Task details: Using the records below, repeat exactly the lines from the one holding "Screen dimensions: 1400x851" through the one holding "Open the View", both ends included, and no others.

Data section:
-- -- --

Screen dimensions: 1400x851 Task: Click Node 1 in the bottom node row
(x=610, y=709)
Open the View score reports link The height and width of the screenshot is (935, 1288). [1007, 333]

-- -- --

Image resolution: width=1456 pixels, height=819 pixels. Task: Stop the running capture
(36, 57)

-- -- --

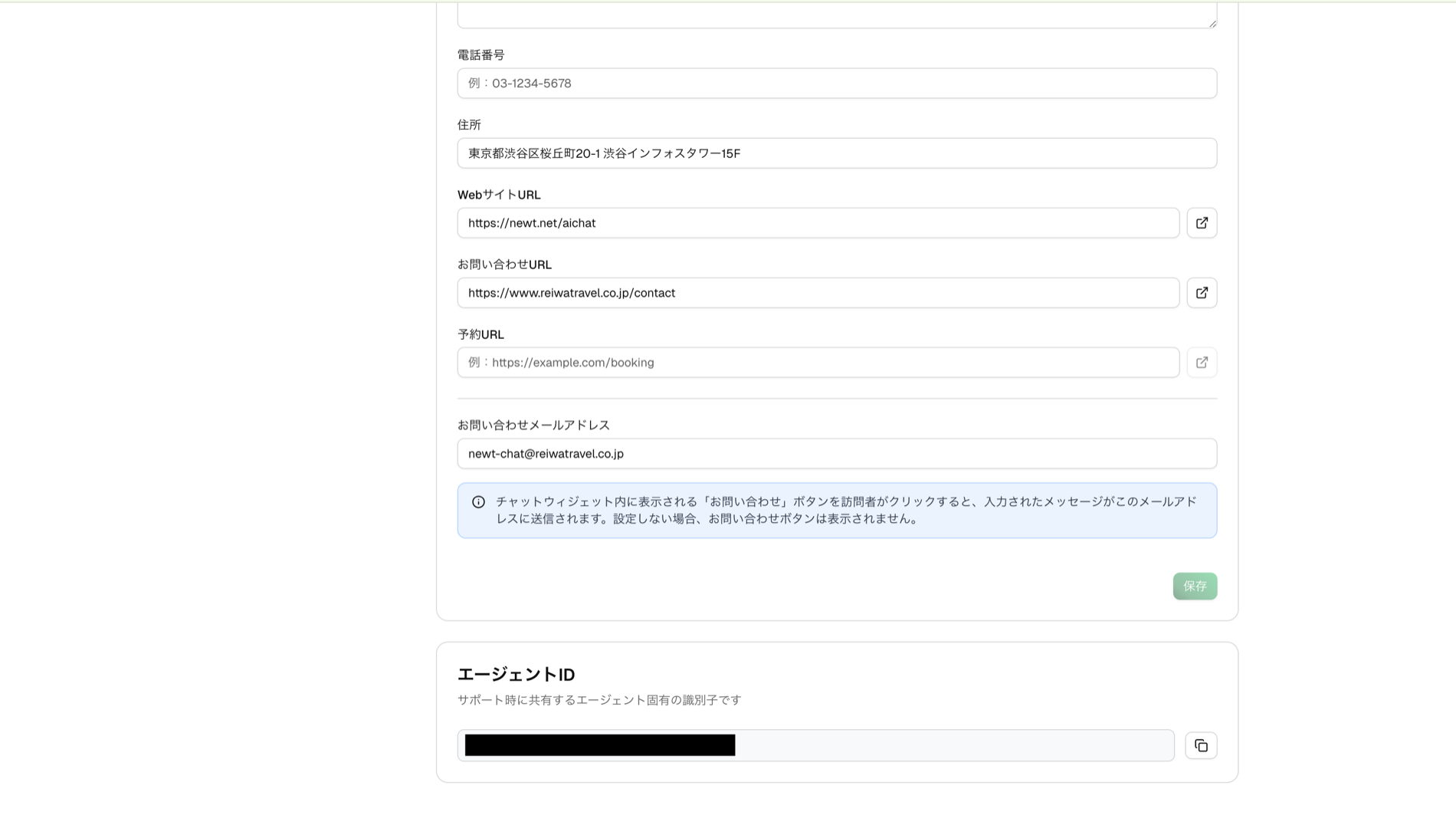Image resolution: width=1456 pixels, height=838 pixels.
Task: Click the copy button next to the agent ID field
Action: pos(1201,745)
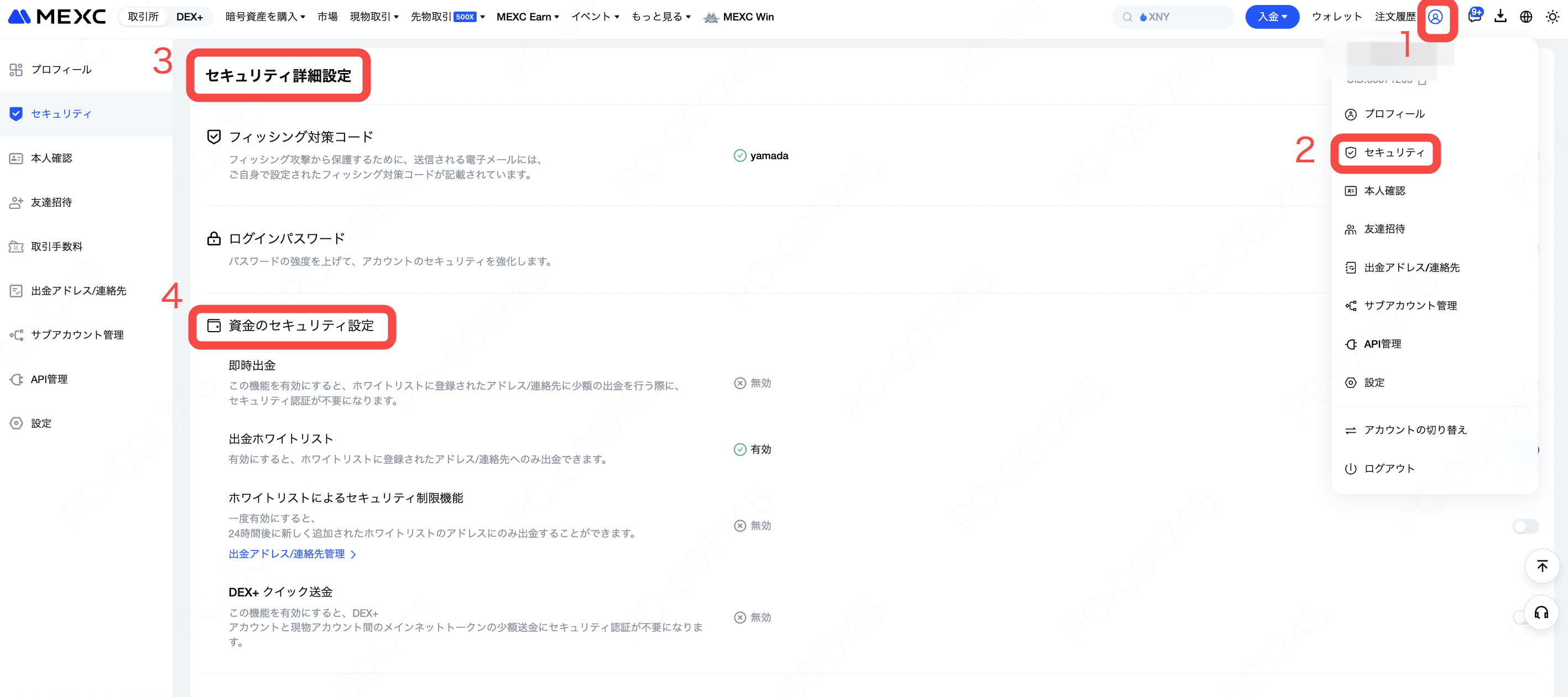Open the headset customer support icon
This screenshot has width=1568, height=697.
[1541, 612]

-- -- --

Written solution:
Screen dimensions: 1400x851 Task: Click Node 1 in the bottom node row
(x=610, y=709)
Open the View score reports link The height and width of the screenshot is (935, 1288). [1007, 333]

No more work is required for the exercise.